He is now head of the press and public relations office of the KGB. Ironically, his introduction to the book expresses his particular gratitude to General Kryuchkov, who approved the policy of making selected KGB records public and approved his selection of John Costello as his collaborator.
General Kryuchkov, head of the KGB in 1990, is now on trial in Russia for his part in the abortive coup against Yeltsin.
Costello must have commended himself to Tsarev by his obvious willingness to believe in the reliability of KGB records as opposed to British ones. For Costello, Tsarev's control of his access to KGB records proves the KGB's reliability and openness; whereas the retention from research of only one of the 90- odd files on Rudolf Hess's flight to Britain in contrast proves that the British government is still engaged in a cover-up.
Costello's willingness to believe in the absolute truth of the written document is matched only by his determination not to understand anything that contradicts his conclusions. Having been depicted in one of his earlier books as the historian who originally discovered the German records of 1940 on the Duke of Windsor, at a time when I was still a schoolboy awaiting call-up, I can speak from personal experience.
Besides its open agenda, Deadly Illusions seems to have a number of hidden agendas. The aficionado of Cambridge spy literature will now find a fascinating dossier of records on spies and by spies. He or she will not, alas, discover much about what they actually reported and when.
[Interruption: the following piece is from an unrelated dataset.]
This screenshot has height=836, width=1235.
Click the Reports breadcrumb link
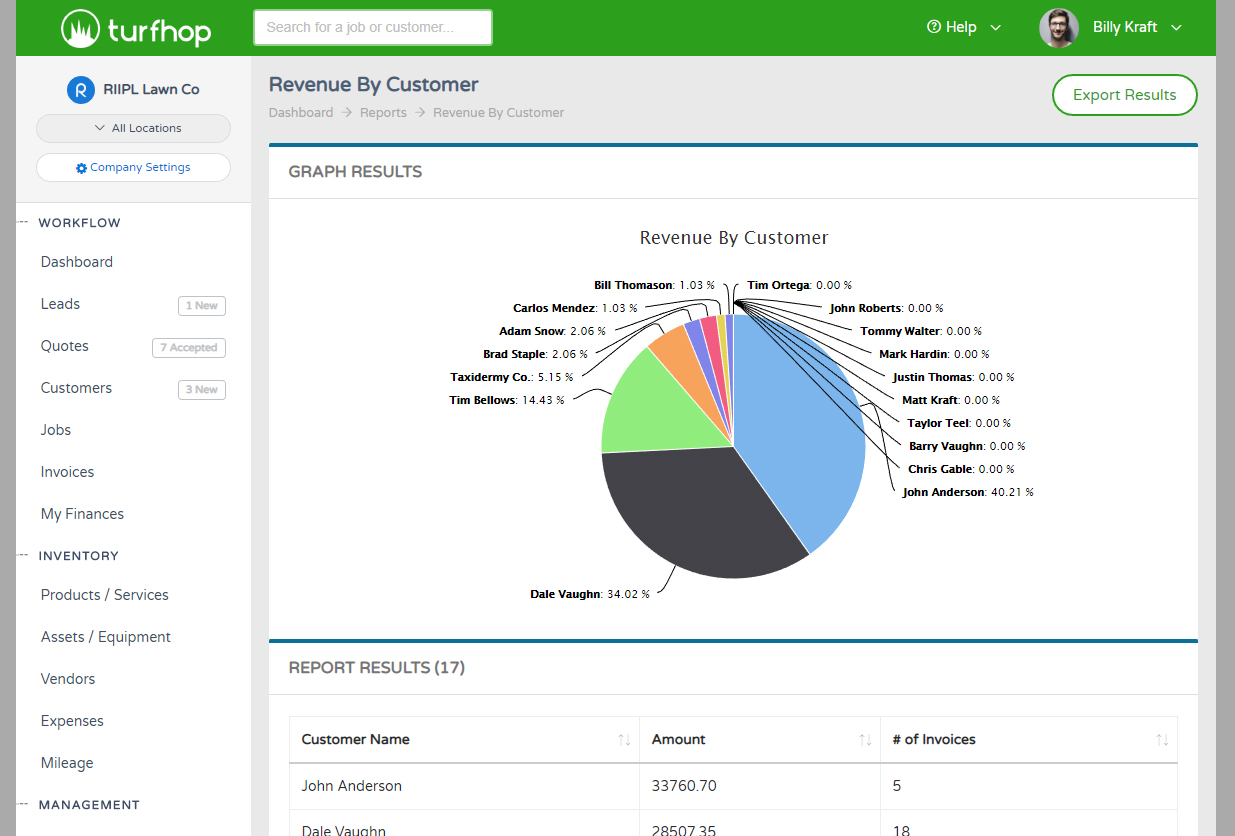pyautogui.click(x=383, y=113)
This kind of literature seems to be more interested in historical scandal than in historical significance.
One could hardly expect General Kryuchkov to approve any revelation of what use the KGB made of their reports or in what terms they were reported to Stalin. Gossip, psychological profiles, shock, horror, yes. Significant history, no. This is not a well written book; nor is it easy to read. It has some fascinating material. It argues various detailed theories of interest only to Burgess, Philby and Maclean watchers. It bears the imprimatur of a disgraced KGB boss now on trial in Moscow.
It is the joint work of a plausible and clever KGB hardliner and John Costello, about whose historical abilities perhaps the less I say the better. Read it by all means, especially if, like both of the authors, your mind is already made up.